◆ **To be done**:
Please turn everything from the line containing "Image resolution: width=1280" down to the end of the records into a numbered list, leaving out any blank lines.

◆ **Records for this task**:
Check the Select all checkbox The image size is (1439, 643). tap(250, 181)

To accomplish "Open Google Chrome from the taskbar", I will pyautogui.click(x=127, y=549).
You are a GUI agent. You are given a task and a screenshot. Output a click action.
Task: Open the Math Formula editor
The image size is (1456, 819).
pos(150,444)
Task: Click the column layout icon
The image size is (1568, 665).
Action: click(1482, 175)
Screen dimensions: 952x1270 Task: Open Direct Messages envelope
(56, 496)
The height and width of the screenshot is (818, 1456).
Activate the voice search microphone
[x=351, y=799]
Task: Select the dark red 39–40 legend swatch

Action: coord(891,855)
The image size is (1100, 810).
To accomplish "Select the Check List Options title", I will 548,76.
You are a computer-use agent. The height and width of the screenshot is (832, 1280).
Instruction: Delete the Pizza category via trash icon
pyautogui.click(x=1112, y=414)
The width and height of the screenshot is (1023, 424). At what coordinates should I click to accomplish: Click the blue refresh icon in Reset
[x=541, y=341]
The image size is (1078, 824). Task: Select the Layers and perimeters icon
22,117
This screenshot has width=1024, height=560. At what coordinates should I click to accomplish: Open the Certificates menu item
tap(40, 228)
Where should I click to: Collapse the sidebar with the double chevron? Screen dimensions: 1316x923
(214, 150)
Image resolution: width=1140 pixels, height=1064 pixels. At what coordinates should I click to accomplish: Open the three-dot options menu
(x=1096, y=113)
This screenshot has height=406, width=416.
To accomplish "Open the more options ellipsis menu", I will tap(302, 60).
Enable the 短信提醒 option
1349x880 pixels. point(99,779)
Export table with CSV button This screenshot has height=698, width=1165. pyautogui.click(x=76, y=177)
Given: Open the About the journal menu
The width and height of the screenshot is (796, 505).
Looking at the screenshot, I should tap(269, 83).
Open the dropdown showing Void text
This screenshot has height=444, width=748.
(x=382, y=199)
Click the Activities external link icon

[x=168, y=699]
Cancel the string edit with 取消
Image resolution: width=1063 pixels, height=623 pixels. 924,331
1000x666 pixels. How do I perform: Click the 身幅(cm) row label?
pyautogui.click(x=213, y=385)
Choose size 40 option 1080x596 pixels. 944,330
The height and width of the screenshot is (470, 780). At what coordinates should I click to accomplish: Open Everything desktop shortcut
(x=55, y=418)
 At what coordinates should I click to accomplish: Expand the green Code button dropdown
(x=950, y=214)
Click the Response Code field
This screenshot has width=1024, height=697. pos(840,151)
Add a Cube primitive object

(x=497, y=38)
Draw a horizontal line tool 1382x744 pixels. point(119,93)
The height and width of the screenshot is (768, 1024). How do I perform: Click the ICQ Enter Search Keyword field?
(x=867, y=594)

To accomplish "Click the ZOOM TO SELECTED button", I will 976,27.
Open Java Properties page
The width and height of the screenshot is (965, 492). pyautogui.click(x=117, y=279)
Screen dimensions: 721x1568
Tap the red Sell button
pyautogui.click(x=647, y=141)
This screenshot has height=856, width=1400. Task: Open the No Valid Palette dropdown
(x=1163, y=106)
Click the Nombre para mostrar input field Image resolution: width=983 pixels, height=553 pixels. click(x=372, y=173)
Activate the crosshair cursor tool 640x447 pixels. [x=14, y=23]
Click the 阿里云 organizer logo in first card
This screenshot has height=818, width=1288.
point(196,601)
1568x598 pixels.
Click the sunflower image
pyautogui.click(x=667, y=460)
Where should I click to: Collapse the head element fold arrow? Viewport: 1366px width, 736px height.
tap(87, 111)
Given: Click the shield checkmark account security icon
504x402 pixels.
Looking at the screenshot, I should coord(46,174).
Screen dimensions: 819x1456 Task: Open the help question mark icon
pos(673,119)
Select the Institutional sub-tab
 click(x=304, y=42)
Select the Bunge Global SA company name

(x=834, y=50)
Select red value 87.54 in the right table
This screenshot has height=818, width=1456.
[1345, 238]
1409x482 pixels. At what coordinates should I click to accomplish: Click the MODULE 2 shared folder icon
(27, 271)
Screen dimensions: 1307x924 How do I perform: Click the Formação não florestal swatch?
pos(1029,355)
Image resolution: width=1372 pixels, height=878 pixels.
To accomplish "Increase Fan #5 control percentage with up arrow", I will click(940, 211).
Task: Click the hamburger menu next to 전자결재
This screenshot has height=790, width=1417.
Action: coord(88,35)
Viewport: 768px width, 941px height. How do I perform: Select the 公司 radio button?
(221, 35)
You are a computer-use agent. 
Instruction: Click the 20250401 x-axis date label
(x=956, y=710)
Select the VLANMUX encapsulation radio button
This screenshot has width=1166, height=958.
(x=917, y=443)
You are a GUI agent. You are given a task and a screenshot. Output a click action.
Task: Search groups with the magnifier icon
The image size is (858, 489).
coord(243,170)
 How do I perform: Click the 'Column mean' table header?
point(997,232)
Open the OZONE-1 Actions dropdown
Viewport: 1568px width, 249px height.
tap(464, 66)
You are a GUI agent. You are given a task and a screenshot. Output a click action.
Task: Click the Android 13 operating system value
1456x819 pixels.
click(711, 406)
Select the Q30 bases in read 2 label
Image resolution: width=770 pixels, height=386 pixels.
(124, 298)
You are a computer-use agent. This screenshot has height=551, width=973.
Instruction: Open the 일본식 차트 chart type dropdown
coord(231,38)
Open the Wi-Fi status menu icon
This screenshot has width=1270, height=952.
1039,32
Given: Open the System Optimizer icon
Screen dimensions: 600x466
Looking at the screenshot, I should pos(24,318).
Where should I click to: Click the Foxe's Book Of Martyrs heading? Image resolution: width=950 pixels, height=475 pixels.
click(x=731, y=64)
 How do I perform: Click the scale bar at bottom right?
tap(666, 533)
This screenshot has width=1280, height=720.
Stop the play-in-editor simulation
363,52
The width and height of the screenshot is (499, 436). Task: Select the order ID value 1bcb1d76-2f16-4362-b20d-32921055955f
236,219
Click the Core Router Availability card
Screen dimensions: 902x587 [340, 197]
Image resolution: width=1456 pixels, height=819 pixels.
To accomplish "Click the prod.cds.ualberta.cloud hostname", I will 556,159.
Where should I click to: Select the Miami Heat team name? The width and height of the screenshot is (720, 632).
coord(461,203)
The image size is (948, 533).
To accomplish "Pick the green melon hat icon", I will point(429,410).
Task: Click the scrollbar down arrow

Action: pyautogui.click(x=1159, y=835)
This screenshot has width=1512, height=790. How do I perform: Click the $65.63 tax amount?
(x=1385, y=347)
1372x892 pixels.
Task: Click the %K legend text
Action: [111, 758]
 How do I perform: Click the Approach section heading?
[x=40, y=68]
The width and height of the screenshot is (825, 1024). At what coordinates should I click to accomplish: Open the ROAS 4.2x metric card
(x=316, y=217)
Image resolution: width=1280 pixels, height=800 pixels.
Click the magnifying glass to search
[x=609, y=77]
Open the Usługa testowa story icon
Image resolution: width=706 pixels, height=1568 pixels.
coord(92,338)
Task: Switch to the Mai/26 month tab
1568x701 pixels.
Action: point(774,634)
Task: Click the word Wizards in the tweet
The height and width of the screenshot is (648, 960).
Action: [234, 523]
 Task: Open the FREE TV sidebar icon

◆ **Final answer**:
1. Image resolution: width=1280 pixels, height=800 pixels.
2. Click the magnifying glass to search
3. [x=609, y=77]
4. Open the Usługa testowa story icon
5. Image resolution: width=706 pixels, height=1568 pixels.
6. coord(92,338)
7. Task: Switch to the Mai/26 month tab
8. 1568x701 pixels.
9. Action: point(774,634)
10. Task: Click the word Wizards in the tweet
11. The height and width of the screenshot is (648, 960).
12. Action: [234, 523]
13.  Task: Open the FREE TV sidebar icon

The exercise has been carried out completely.